[[ Excerpted data, beginning ]]
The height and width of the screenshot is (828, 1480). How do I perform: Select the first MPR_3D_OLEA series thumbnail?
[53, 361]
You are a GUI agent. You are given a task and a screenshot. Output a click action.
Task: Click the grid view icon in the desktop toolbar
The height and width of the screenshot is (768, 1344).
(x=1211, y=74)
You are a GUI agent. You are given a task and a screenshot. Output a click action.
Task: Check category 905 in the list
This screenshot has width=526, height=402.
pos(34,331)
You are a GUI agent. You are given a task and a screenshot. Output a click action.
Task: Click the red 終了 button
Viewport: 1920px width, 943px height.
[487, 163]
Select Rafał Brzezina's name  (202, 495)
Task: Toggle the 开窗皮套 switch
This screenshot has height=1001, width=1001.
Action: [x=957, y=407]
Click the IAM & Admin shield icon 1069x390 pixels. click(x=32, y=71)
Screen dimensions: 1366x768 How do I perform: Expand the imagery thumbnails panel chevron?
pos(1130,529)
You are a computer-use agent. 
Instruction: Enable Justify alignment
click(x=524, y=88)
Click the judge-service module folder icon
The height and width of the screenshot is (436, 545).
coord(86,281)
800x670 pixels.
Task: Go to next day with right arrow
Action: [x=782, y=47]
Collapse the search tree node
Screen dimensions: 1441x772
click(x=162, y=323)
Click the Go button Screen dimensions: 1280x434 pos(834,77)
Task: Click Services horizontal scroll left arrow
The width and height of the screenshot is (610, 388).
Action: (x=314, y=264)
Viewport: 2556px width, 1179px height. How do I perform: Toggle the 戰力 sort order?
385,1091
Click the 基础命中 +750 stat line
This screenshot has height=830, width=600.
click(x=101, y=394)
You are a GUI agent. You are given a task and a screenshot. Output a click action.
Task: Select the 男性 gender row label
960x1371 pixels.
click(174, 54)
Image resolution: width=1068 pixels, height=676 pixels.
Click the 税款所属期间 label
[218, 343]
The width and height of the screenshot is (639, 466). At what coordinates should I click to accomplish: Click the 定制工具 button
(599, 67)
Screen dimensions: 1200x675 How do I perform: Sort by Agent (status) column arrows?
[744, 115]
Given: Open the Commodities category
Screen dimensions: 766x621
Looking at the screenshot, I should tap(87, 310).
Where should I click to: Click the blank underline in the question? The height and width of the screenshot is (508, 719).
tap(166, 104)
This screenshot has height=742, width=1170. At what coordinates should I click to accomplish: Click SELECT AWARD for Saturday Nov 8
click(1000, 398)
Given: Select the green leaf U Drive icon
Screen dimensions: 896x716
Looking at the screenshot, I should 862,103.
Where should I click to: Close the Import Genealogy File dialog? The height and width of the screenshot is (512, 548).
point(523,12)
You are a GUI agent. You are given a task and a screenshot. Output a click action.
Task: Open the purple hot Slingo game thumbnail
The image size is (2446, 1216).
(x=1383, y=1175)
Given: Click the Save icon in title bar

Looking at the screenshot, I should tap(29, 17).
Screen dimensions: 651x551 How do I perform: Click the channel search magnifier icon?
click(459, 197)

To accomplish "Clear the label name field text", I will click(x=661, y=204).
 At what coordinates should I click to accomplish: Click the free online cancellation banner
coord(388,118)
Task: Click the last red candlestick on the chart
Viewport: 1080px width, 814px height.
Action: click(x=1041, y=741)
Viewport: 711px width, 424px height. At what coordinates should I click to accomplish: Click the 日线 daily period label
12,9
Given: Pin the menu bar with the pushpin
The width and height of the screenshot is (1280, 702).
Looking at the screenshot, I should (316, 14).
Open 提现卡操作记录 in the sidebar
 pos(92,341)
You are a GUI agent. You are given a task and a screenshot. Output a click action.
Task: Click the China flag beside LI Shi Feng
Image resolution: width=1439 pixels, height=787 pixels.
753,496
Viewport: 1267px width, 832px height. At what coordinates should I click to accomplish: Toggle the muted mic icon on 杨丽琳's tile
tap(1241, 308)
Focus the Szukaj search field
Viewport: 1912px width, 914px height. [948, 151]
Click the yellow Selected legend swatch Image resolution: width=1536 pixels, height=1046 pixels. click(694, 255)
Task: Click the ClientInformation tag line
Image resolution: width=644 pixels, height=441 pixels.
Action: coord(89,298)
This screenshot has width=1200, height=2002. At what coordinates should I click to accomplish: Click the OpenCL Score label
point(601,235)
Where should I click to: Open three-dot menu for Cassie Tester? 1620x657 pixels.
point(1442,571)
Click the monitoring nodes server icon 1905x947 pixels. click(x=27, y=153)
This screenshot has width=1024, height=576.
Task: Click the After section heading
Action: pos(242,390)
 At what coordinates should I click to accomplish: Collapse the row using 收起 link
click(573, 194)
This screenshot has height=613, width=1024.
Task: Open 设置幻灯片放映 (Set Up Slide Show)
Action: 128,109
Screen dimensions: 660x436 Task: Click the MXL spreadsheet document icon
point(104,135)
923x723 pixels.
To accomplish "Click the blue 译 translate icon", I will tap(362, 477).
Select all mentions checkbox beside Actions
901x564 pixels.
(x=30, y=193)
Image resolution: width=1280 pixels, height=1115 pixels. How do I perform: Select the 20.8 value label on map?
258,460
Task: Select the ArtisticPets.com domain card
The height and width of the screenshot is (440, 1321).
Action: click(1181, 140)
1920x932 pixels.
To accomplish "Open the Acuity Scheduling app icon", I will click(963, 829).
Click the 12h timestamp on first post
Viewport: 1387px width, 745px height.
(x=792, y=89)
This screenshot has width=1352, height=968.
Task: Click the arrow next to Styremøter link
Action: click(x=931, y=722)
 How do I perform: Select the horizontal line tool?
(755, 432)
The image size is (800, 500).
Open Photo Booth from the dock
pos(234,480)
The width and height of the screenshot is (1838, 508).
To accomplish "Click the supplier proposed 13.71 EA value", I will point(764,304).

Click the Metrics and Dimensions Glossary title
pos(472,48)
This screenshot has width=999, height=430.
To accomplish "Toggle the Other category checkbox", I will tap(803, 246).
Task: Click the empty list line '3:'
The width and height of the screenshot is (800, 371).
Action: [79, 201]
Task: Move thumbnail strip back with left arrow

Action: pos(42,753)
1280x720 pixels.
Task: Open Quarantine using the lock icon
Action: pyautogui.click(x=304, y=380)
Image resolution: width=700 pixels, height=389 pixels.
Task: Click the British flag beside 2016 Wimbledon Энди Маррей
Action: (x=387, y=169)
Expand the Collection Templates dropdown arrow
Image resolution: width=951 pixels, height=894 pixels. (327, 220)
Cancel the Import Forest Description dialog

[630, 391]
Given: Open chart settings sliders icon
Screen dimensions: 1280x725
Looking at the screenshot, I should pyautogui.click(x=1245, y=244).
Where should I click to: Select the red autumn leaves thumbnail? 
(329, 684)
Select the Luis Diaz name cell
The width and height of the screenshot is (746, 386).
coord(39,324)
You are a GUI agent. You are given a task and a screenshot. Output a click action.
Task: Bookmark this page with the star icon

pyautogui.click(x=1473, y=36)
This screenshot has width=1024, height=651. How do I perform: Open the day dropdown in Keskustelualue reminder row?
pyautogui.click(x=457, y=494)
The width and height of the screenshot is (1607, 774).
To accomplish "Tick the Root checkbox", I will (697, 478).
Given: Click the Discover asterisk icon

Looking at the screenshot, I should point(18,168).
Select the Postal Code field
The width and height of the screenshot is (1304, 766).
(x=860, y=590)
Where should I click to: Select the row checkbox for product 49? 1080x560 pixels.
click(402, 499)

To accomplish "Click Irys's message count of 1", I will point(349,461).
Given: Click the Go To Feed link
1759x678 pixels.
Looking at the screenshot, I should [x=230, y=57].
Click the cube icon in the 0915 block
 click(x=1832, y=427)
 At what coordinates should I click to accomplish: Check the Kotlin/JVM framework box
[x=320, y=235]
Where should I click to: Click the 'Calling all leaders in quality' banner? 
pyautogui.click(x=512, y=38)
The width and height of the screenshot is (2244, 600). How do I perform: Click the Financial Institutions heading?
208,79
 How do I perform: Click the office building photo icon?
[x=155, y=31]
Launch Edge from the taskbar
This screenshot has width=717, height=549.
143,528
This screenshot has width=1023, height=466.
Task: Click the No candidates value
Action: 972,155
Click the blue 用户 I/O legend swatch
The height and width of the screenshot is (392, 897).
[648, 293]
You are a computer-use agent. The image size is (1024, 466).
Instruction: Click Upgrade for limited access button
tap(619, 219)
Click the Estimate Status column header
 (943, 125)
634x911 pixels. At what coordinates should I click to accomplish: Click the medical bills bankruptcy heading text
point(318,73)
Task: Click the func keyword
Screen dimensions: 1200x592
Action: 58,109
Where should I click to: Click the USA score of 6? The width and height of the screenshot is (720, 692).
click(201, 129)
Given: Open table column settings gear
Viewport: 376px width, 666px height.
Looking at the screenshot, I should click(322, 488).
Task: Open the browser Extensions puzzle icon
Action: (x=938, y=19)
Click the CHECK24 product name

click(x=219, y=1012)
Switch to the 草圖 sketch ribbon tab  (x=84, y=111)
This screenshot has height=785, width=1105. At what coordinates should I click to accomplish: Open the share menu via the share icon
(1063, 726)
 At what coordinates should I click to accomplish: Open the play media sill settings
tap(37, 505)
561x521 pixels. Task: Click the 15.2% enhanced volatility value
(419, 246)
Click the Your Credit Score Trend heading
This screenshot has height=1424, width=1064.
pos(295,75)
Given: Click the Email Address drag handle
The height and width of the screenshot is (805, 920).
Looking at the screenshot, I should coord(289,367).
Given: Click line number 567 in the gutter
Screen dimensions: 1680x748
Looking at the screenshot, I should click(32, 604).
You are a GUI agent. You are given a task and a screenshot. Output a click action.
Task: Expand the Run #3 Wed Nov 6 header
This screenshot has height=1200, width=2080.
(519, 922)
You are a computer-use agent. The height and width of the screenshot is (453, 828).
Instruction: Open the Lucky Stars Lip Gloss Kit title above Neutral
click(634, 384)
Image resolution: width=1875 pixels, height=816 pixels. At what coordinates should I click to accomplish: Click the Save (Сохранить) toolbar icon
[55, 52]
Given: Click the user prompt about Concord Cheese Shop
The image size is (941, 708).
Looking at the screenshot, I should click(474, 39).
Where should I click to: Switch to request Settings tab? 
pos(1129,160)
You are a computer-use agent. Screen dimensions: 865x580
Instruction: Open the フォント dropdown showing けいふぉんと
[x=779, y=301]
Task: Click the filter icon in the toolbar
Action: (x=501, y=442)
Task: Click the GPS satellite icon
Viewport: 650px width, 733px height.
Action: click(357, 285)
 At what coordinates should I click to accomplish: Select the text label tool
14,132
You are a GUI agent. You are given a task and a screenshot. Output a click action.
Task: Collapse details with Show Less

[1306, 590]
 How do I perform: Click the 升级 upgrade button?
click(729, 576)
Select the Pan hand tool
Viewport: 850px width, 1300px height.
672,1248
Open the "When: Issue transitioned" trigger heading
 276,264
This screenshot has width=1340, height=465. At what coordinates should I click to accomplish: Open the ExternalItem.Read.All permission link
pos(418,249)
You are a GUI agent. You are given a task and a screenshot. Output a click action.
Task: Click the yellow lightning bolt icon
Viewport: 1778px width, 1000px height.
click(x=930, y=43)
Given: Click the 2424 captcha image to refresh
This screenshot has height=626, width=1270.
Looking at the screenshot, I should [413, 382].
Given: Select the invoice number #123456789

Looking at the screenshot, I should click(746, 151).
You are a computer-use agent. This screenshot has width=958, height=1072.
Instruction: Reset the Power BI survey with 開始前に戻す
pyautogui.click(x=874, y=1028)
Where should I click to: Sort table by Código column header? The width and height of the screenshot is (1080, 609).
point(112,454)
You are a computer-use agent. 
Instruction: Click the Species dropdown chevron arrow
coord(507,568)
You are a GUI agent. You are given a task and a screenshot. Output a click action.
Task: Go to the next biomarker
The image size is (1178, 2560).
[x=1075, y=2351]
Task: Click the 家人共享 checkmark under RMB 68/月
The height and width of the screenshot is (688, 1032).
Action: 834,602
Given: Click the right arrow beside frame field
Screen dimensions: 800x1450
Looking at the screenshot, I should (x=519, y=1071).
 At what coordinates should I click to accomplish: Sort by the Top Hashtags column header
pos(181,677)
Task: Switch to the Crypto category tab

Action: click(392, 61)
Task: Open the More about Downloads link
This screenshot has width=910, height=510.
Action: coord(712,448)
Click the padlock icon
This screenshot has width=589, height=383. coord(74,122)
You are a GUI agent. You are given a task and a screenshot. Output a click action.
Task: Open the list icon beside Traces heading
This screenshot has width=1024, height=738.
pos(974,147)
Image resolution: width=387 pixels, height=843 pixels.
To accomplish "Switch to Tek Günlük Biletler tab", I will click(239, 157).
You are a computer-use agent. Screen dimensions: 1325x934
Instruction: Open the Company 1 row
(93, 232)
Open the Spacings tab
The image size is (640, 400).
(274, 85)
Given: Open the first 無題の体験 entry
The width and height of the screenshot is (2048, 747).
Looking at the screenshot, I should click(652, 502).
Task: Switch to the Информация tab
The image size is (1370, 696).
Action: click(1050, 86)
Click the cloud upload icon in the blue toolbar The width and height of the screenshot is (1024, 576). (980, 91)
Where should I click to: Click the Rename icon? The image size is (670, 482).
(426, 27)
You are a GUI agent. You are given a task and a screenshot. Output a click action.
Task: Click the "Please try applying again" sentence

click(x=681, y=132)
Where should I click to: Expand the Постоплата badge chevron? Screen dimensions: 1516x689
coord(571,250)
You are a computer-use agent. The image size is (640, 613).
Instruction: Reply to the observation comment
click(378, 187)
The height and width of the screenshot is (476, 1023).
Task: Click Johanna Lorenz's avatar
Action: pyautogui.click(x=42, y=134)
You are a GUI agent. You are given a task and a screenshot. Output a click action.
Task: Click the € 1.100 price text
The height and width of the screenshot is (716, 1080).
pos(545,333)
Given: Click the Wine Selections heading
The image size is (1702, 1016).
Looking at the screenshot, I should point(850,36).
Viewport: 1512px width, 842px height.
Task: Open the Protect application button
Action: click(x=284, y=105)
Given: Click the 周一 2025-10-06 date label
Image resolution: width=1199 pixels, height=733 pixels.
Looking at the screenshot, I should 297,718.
[[ Excerpted data, end ]]
◆ **Task statement**
Wherever the word "about" occurs in the data above, copy the line it sits in.

◆ **Response to this exercise**
Given: Click the user prompt about Concord Cheese Shop
Task: Open the More about Downloads link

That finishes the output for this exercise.